• **Material provided**:
⁂
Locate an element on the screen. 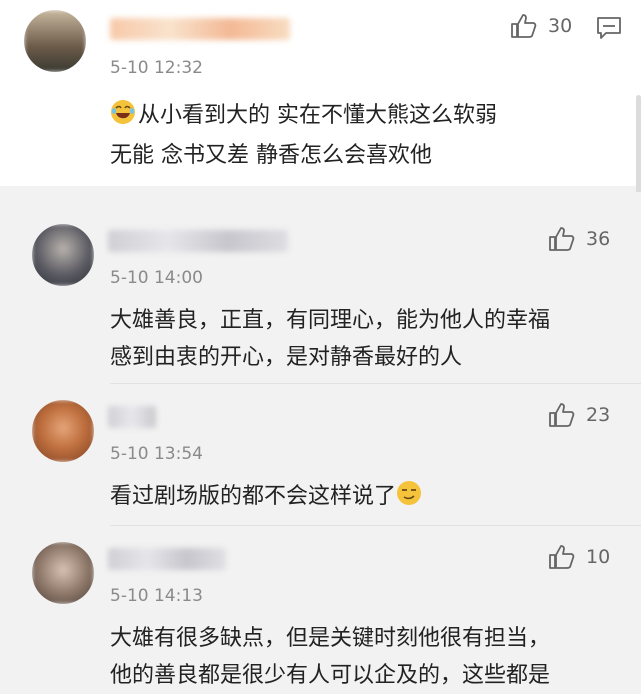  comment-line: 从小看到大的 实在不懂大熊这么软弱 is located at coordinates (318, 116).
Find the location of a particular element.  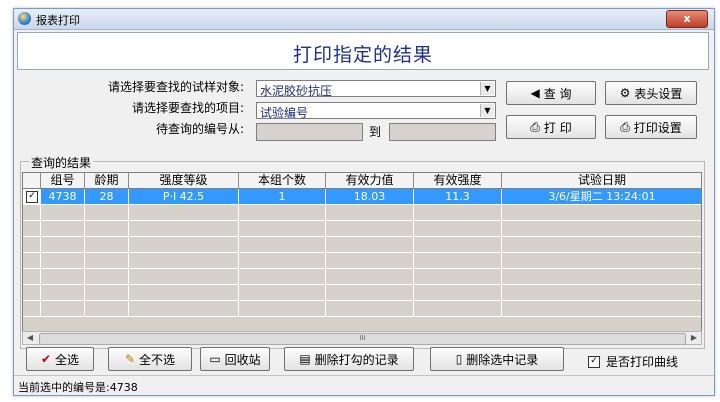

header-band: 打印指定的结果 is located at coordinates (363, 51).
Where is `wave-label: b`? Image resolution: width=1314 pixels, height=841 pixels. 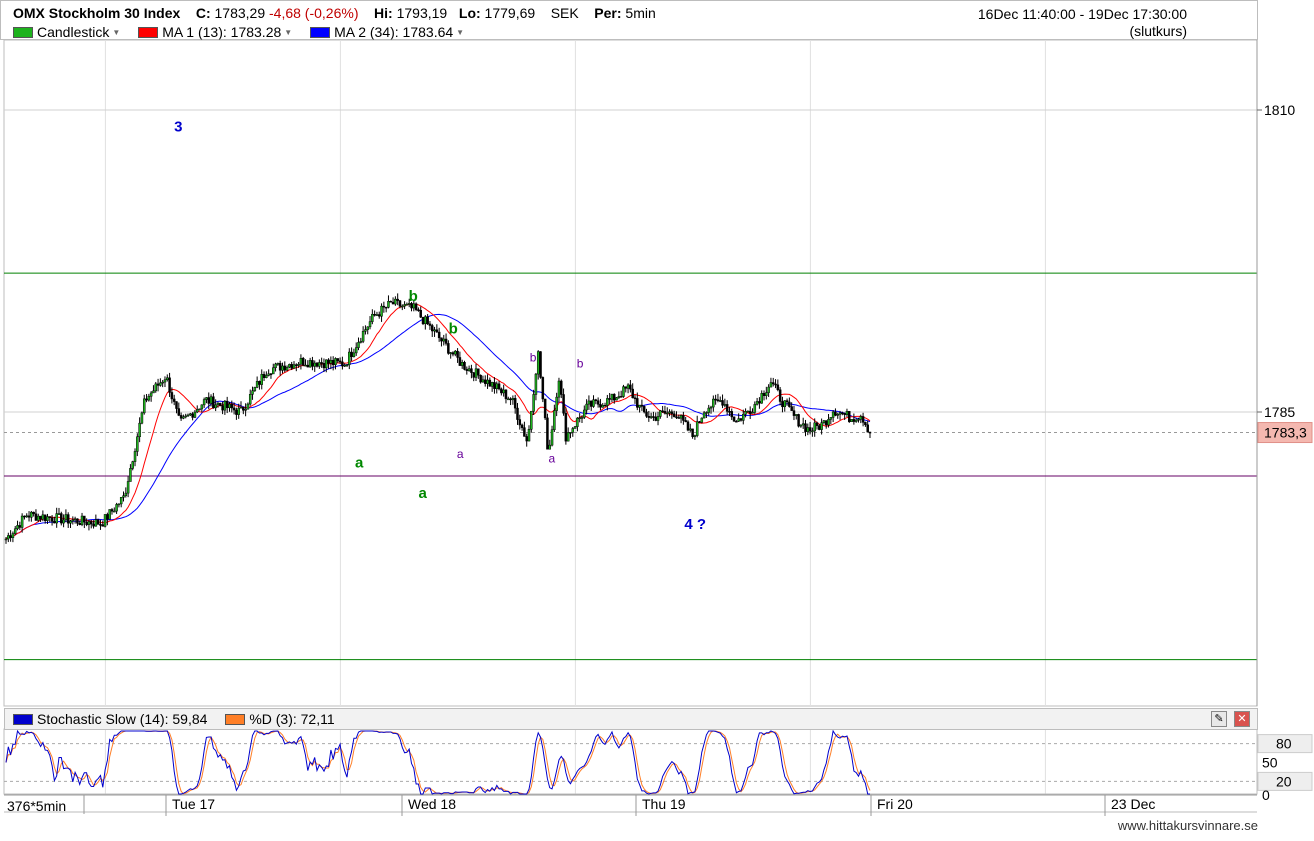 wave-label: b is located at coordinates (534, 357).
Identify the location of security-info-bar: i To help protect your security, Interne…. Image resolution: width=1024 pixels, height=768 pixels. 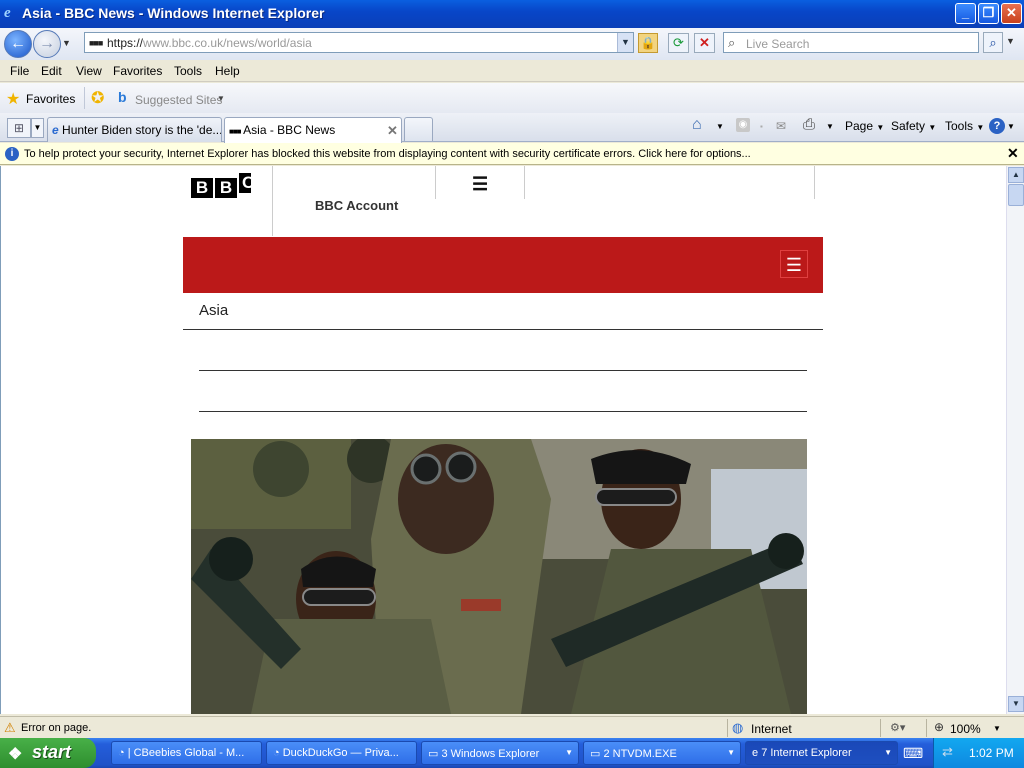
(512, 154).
⁂
• **What to work on**: Reproduce the material verbatim, beginning with the line that contains "Identify the location" and continuing through the end of the material, and omit the pictures.

• **Exercise result**:
Identify the location of security-info-bar: i To help protect your security, Interne…. Image resolution: width=1024 pixels, height=768 pixels. 
(512, 154).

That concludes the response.